The longtime mayor of the southern city of Davao has
captivated Filipinos with vows of brutal but quick solutions to crime
and poverty, offering himself as a strongman capable of up-ending
politics as usual.
A lawyer and former state prosecutor who
briefly joined a communist organisation in his youth, the 71-year-old
has appalled many with foul-mouthed rants including calling the pope a
"son of a whore".
But while his outbursts dominated the headlines,
none dented his popularity -- even a joke that he wanted to rape a
"beautiful" Australian missionary who was killed in a 1989 Davao prison
riot.
His rollicking ride to the presidency in Monday's election
is testament to the appeal of an anti-establishment politician in a
nation sickened by entrenched corruption and the domination of the
economy by a few dozen elite families.
Duterte is also an
undoubtedly charismatic politician and natural story-teller, with his
street language and off-colour jokes enraging his opponents but
captivating audiences on the campaign trail in recent months.
He
has further burnished his populist credentials by always wearing jeans
and casual shirts in public, and shunning the traditional "barong" shirt
worn for formal occasions.
Duterte, a serial adulterer who admits
to having four children by four women including his estranged wife, has
always been a contentious character.
Jesuit priests expelled the
truant and under-achieving high schooler from the Ateneo de Davao
school, where he boasted he played basketball while his classmates pored
over books in the library.
Duterte, the son of a former
provincial governor, was forced onto the straight and narrow by a
disciplinarian teacher-mother who hailed from an indigenous Muslim group
in the southern Philippines.
But friends say his Catholic father,
a lawyer who migrated from the central Philippines to the rich farming
lands of the Muslim-majority south to seek better work opportunities,
was his role model.
Christian Filipinos from the northern and
central Philippines were encouraged by the government after independence
to migrate to the Mindanao region and establish homesteads, holding up
the region as a "land of promise".
As presidential rivals began
conceding defeat before dawn Tuesday, Duterte visited his parents'
mausoleum and sobbed unashamedly.
- 'Dictator in the making' -
The
young Duterte went to college in Manila, where Jose Maria Sison, the
now exiled founder of the country's deadly and long-running Communist
insurgency, became one of his teachers and inspired his flirtation with
the movement.
He studied to become a lawyer at the San Beda Law
School, and became a government prosecutor where he said he saw
first-hand the corruption that pervades all levels of Philippine
society.
He entered politics in 1986, after the fall of the dictator Ferdinand Marcos.
Ironically
he was initially appointed as caretaker vice mayor of Davao by the new
leader Corazon Aquino, mother of outgoing president and staunch Duterte
critic Benigno Aquino.
Aquino warned during the election campaign that Duterte was a dictator in the making but voters took little heed.
Duterte
has been mayor of Davao -- the third largest city in the Philippines
with a population of about two million -- for most of the past two
decades.
Like much of the rest of Mindanao, Davao was wracked by communist and Muslim insurgencies when he first came into office.
He
now has a reputation for transforming the city into one of the nation's
safest and most orderly, with smoking banned in public places and a
midnight curfew for drinking alcohol in public.
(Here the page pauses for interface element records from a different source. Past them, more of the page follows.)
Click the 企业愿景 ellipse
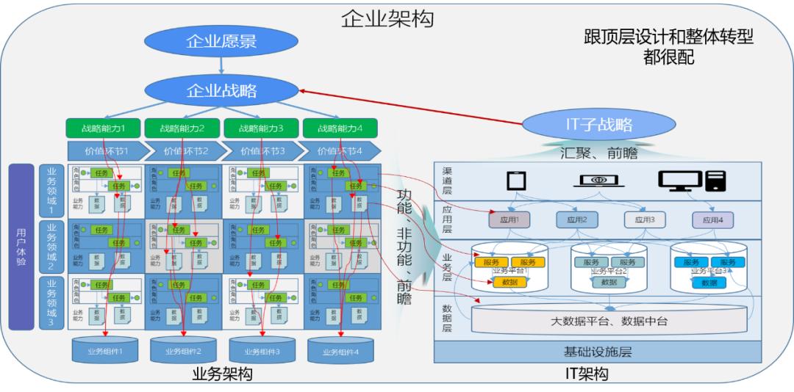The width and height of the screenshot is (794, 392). click(x=221, y=41)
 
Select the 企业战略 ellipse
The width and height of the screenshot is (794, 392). click(x=221, y=90)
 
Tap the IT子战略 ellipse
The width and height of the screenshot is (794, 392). click(x=599, y=124)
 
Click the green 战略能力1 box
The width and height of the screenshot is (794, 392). click(x=103, y=128)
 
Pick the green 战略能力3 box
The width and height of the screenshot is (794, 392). click(x=262, y=128)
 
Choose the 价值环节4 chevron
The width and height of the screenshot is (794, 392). click(x=342, y=151)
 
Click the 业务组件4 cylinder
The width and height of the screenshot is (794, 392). click(x=342, y=350)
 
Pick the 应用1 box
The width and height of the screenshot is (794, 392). click(x=509, y=219)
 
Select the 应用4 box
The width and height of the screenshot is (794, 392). click(x=712, y=219)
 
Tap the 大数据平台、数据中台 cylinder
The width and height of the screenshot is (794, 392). click(x=609, y=321)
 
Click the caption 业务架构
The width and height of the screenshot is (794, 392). click(x=221, y=374)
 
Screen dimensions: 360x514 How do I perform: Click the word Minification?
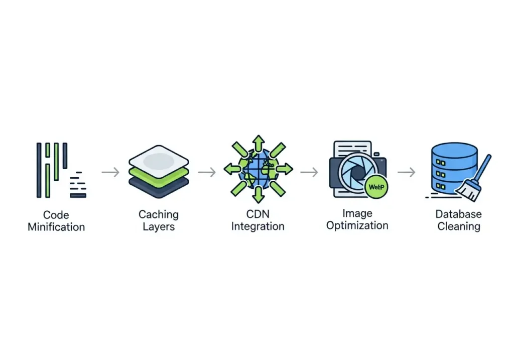pyautogui.click(x=56, y=227)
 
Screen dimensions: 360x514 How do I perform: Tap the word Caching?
pyautogui.click(x=159, y=214)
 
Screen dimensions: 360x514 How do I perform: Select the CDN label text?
pyautogui.click(x=258, y=214)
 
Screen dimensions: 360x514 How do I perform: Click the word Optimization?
pyautogui.click(x=357, y=225)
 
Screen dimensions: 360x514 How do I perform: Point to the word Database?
pyautogui.click(x=459, y=214)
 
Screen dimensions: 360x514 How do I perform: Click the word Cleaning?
pyautogui.click(x=459, y=226)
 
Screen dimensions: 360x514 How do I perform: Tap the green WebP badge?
pyautogui.click(x=376, y=187)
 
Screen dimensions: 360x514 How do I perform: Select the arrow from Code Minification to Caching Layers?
pyautogui.click(x=110, y=172)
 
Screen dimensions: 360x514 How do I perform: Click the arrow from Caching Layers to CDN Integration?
pyautogui.click(x=207, y=172)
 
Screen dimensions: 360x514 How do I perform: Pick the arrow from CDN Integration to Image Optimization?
pyautogui.click(x=309, y=172)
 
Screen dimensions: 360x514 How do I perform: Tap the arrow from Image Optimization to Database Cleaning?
pyautogui.click(x=407, y=172)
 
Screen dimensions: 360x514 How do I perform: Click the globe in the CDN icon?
pyautogui.click(x=258, y=169)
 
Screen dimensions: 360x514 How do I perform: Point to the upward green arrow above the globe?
pyautogui.click(x=258, y=143)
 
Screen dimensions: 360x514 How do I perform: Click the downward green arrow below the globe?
pyautogui.click(x=258, y=194)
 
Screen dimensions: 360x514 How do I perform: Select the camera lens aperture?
pyautogui.click(x=357, y=172)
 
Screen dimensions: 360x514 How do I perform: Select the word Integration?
pyautogui.click(x=258, y=226)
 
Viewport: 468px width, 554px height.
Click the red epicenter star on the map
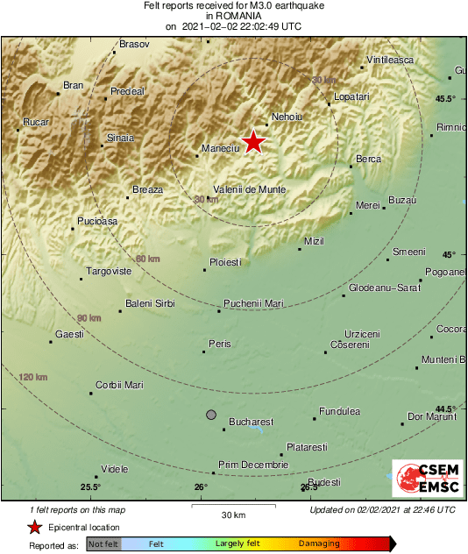pyautogui.click(x=253, y=141)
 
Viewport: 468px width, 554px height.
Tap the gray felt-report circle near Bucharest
pyautogui.click(x=210, y=414)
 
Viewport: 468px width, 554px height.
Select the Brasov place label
pyautogui.click(x=134, y=43)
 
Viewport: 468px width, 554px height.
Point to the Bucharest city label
pyautogui.click(x=251, y=422)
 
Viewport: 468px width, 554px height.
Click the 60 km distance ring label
pyautogui.click(x=148, y=259)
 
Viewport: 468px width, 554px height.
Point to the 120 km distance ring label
pyautogui.click(x=32, y=377)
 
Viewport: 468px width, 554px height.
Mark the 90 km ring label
pyautogui.click(x=89, y=317)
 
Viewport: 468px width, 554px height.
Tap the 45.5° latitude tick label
pyautogui.click(x=446, y=98)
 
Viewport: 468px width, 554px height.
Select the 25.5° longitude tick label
pyautogui.click(x=90, y=487)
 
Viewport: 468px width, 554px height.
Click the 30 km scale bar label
pyautogui.click(x=232, y=515)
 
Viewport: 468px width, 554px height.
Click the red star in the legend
pyautogui.click(x=34, y=527)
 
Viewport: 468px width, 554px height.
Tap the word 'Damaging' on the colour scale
pyautogui.click(x=319, y=543)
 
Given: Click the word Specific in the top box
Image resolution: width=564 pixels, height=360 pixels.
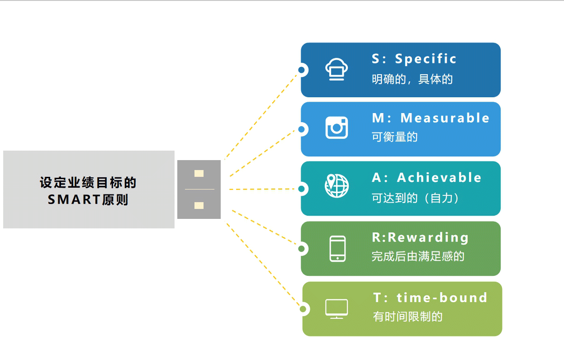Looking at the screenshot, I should tap(426, 59).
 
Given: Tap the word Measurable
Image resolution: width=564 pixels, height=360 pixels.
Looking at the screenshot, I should tap(445, 118).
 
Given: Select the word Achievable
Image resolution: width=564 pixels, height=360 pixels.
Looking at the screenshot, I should tap(439, 178).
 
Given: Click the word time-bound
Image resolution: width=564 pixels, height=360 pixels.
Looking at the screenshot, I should tap(442, 298).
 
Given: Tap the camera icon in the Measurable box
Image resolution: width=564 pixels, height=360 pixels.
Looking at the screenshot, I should tap(337, 128).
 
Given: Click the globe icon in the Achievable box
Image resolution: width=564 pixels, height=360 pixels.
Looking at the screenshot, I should tap(337, 186).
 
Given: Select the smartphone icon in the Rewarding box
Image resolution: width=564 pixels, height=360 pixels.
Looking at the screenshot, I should tap(337, 248).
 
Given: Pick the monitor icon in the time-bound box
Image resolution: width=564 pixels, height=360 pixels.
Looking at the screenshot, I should tap(337, 309).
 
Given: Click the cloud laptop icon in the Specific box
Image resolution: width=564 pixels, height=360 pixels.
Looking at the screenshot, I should tap(337, 70).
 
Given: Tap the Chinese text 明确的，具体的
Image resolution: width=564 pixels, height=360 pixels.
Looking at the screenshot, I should tap(412, 80).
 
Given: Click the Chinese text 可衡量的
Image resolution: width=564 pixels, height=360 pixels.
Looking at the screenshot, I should tap(394, 137).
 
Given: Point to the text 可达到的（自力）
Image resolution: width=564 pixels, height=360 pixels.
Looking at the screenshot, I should tap(415, 198).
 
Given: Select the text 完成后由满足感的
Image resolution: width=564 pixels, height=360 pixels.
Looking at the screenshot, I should tap(418, 256).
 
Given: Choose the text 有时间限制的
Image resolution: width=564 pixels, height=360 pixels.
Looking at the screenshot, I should tap(408, 317).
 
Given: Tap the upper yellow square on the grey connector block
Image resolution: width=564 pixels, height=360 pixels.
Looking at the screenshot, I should tap(199, 173).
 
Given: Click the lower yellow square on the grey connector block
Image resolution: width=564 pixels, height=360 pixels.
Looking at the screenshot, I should tap(199, 205).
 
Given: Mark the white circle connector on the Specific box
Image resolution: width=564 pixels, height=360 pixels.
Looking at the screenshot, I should tap(302, 70).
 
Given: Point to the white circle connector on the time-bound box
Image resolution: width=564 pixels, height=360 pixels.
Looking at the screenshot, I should tap(303, 309).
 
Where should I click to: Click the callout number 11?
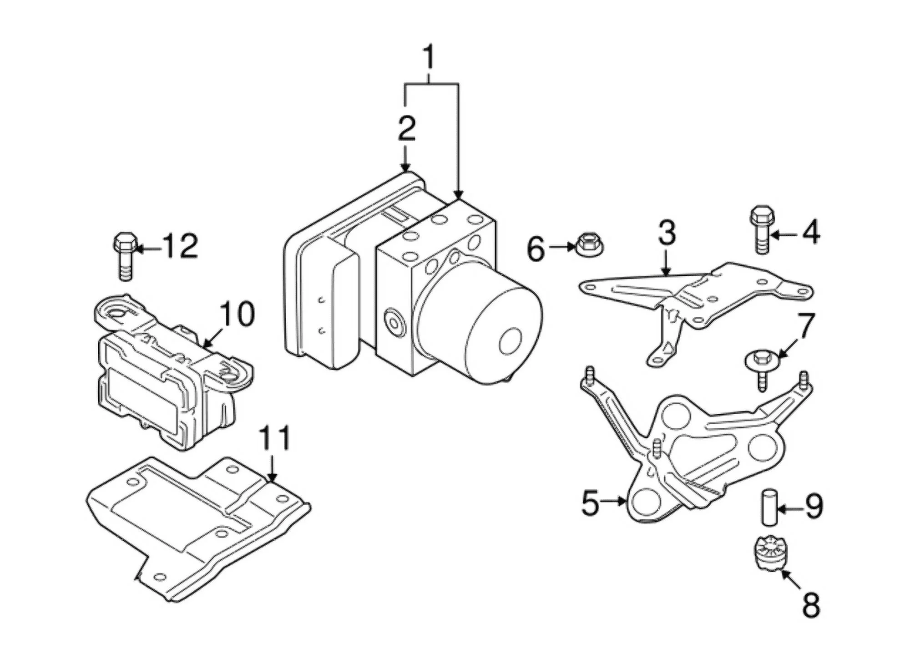coord(274,438)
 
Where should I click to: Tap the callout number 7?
coord(804,326)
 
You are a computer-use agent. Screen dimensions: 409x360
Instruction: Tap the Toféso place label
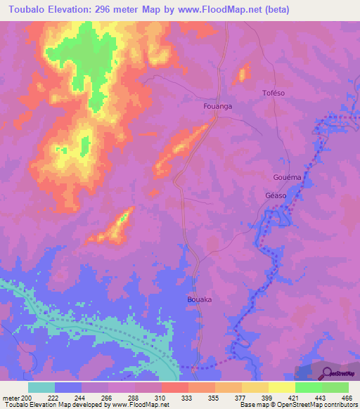pyautogui.click(x=274, y=93)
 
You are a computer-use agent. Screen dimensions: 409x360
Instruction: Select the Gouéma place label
pyautogui.click(x=287, y=178)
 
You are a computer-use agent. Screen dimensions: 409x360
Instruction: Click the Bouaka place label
pyautogui.click(x=200, y=299)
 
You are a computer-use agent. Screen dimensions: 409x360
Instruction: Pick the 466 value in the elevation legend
pyautogui.click(x=347, y=397)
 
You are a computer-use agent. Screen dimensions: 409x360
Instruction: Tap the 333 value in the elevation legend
pyautogui.click(x=186, y=397)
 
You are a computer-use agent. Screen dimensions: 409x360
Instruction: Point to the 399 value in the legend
pyautogui.click(x=266, y=397)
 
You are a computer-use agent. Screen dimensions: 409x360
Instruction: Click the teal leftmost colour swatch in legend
pyautogui.click(x=41, y=387)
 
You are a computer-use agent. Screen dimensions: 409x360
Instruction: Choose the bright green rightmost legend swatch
pyautogui.click(x=335, y=387)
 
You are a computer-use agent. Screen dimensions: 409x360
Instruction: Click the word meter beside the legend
pyautogui.click(x=9, y=397)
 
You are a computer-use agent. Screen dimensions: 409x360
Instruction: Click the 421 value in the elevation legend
pyautogui.click(x=293, y=397)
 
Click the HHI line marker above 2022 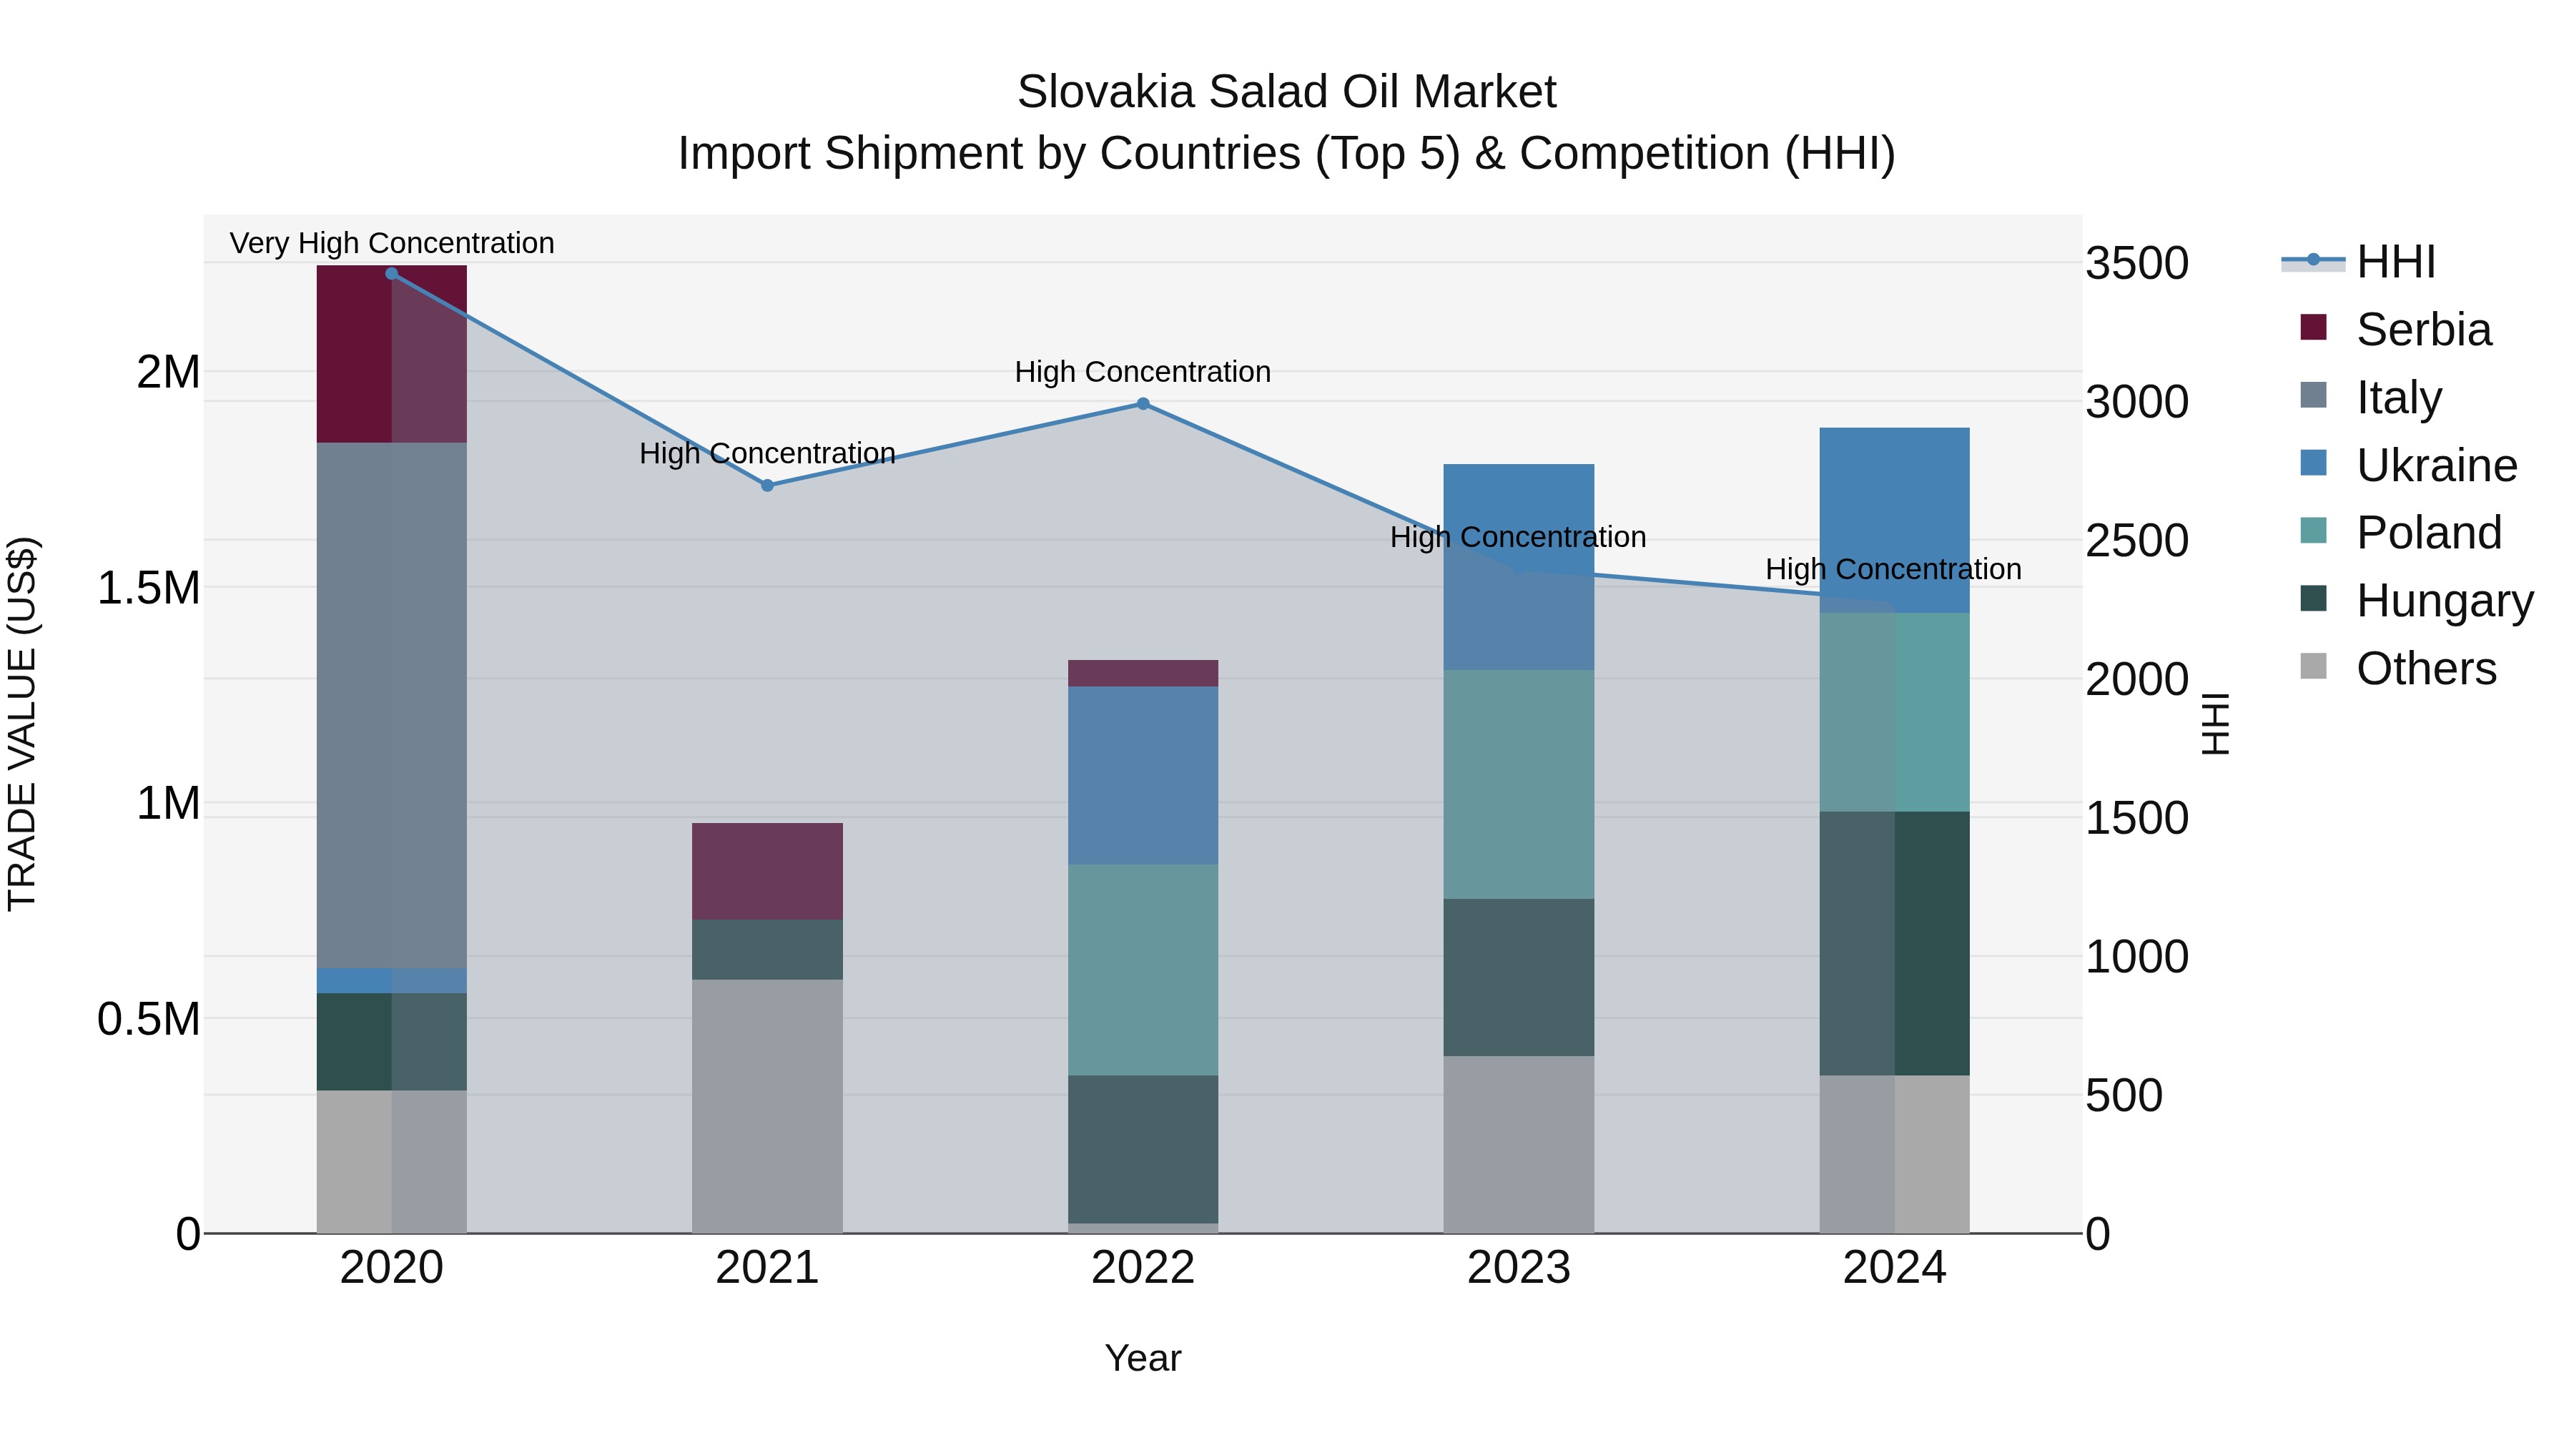click(x=1143, y=404)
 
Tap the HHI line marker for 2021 click(x=767, y=486)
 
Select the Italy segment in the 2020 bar click(x=392, y=704)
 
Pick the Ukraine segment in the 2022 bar click(x=1143, y=774)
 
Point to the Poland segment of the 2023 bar click(x=1519, y=784)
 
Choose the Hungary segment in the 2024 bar click(x=1895, y=942)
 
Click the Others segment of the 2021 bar click(x=767, y=1105)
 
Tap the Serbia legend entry click(x=2423, y=330)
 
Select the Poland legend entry click(x=2428, y=533)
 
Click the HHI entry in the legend click(x=2395, y=262)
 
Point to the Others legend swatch click(x=2313, y=666)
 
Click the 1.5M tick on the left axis click(x=149, y=588)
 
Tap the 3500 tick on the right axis click(x=2137, y=264)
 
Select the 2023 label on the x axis click(x=1519, y=1268)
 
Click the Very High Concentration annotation click(x=392, y=243)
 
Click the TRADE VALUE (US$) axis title click(x=22, y=724)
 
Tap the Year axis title click(x=1143, y=1358)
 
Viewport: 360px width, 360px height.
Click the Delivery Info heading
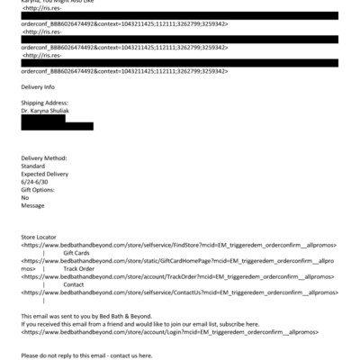[38, 87]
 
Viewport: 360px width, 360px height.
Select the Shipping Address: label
[43, 104]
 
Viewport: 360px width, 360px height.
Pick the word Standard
[32, 166]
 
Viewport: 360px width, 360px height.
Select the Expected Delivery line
[46, 174]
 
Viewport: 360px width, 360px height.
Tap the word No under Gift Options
[25, 197]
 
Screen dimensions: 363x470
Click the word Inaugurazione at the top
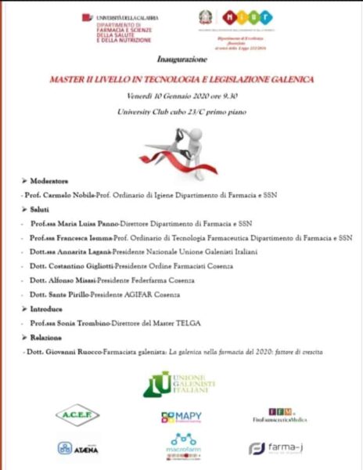pos(182,59)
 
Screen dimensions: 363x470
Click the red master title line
pos(182,78)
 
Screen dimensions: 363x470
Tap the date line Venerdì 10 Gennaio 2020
pos(182,96)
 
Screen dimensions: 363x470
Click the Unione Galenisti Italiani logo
pos(181,384)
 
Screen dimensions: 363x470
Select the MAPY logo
pos(182,418)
However some of his other methods have been hugely controversial.
Duterte
is accused of running death squads -- made up of police, ex-communist
rebels and hired assassins -- that rights groups say have killed more
than 1,400 people, including children.
Duterte has at times boasted of leading the death squads and at other times denied any links.
But
on the presidential campaign trail, he vowed to clean up the rest of
the country using the same tactics as in Davao, and warned security
forces would be unleashed to kill tens of thousands of criminals.